Are the penalties a percentage of tax owing prorated for time?


----------



## fraser (May 15, 2010)

I have not filed 2010 yet and CRA has just sent me notices to start paying FY2011 installments-quarterly payments.


----------



## OhGreatGuru (May 24, 2009)

cannon_fodder said:


> Penalty?! You can be assessed a penalty if this is the first year you were in this situation? In 2009 I'm guessing (I'm out of the country so I don't have the details) my CG was $250k and this year it's about $270k. Could I be penalized for 2009 and 2010 if I don't submit my 2009 tax return and amount owing until April 30 and a penalty for 2010 if I don't submit 25% of tax owing by March?
> 
> Are the penalties a percentage of tax owing prorated for time?


If you haven't filed for 2009 you are already overdue, (unless you fall under some obscure provision allowing you to file a year late that I haven't heard of) and yes you will be assessed penalties, whether you needed to be on the instalment plan or not. 

Of course if you do not qualify as a "resident" for the purposes of income tax act, you may not have to file, and you owe nothing. But that is a complicated area. (See CRA's Guide http://www.cra-arc.gc.ca/E/pub/tg/5013-g/README.html ) I believe non-residents have to pay tax on the disposition of Canadian property.

If you are making over $250K annually in capital gains in two consecutive tax years, I think you should be asking for advice from a tax acountant, not on an internet forum. In fact, if you are seriously in arrears, you should consult a tax lawyer (because they are protected by client confidentiality laws) to negotiate a settlement on your behalf with CRA.

If you file your returns on time, you don't need to start paying instalments until they send you a notice to do so. (Exception - I believe on business income you are required to make estimates of your tax bill and pay quarterly instalments during your business year.)


----------



## cannon_fodder (Apr 3, 2009)

Sorry for the confusion. I meant 2010 and 2011, not 2009 and 2010. Thus, in a couple of months when I get back to Canada (and I'm a resident but away on business for a couple of months) I will file my 2010 return. But I was planning to wait until April 30th.

Also, so far this year I'm projecting to have a larger capital gain amount in the next 30 days. I had planned on seeing an accountant for a slightly different reason when I return.

But am I interpreting that if I don't voluntarily submit a certain amount of money to CRA for *2011* upon my return, they will penalise me?

Would they also penalise me for 2010 taxation year by waiting until April 30 before submitting my income tax return?


----------



## OhGreatGuru (May 24, 2009)

cannon_fodder said:


> ...
> But am I interpreting that if I don't voluntarily submit a certain amount of money to CRA for *2011* upon my return, they will penalise me?
> 
> Would they also penalise me for 2010 taxation year by waiting until April 30 before submitting my income tax return?


Assuming your income for 2011 was not business income, and that you have not previously received a notice to pay in instalments, you will not be penalized for 2010.

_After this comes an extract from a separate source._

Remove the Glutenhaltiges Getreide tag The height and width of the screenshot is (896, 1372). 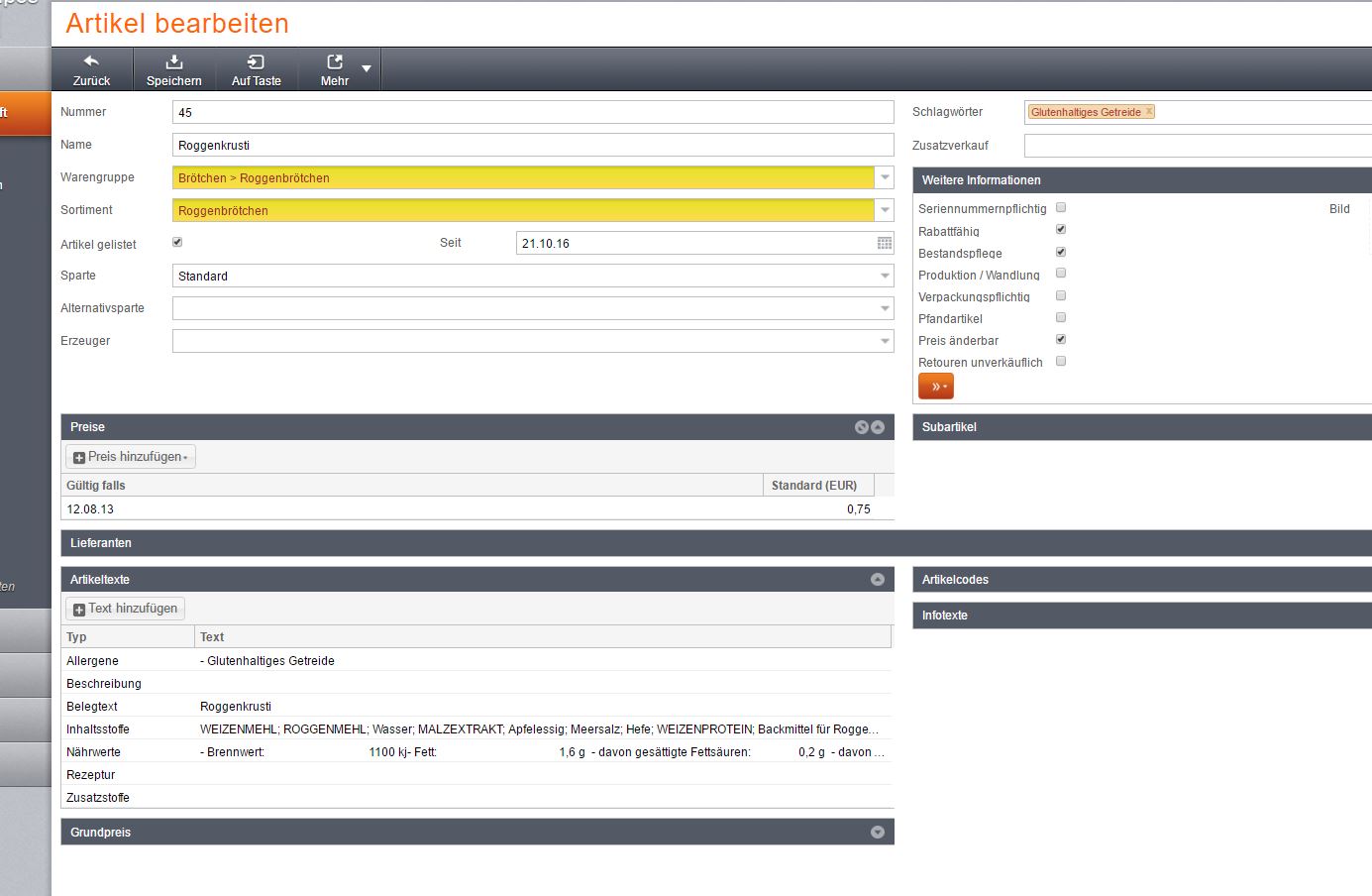click(x=1149, y=112)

However, based on your 2010 return, they will send you a notice to make instalment payments in Sept. & Dec. 2011 for the 2011 tax year. If you expect your income in 2011 to be significantly different than in 2010, the notice will give you an option to pay based on your estimate for the current year instead.

There is a CRA booklet on this subject - I believe P110.


----------



## cannon_fodder (Apr 3, 2009)

Thank you very much, OGG. I've just been fortunate with some commodity based investments so this windfall kind of snuck up on me in the last few months.


----------



## cannon_fodder (Apr 3, 2009)

CRA assessment came back. I'm guessing because my previous capital losses offset a large portion of my gains my tax wasnt owing sufficient to trigger future instalment payments. 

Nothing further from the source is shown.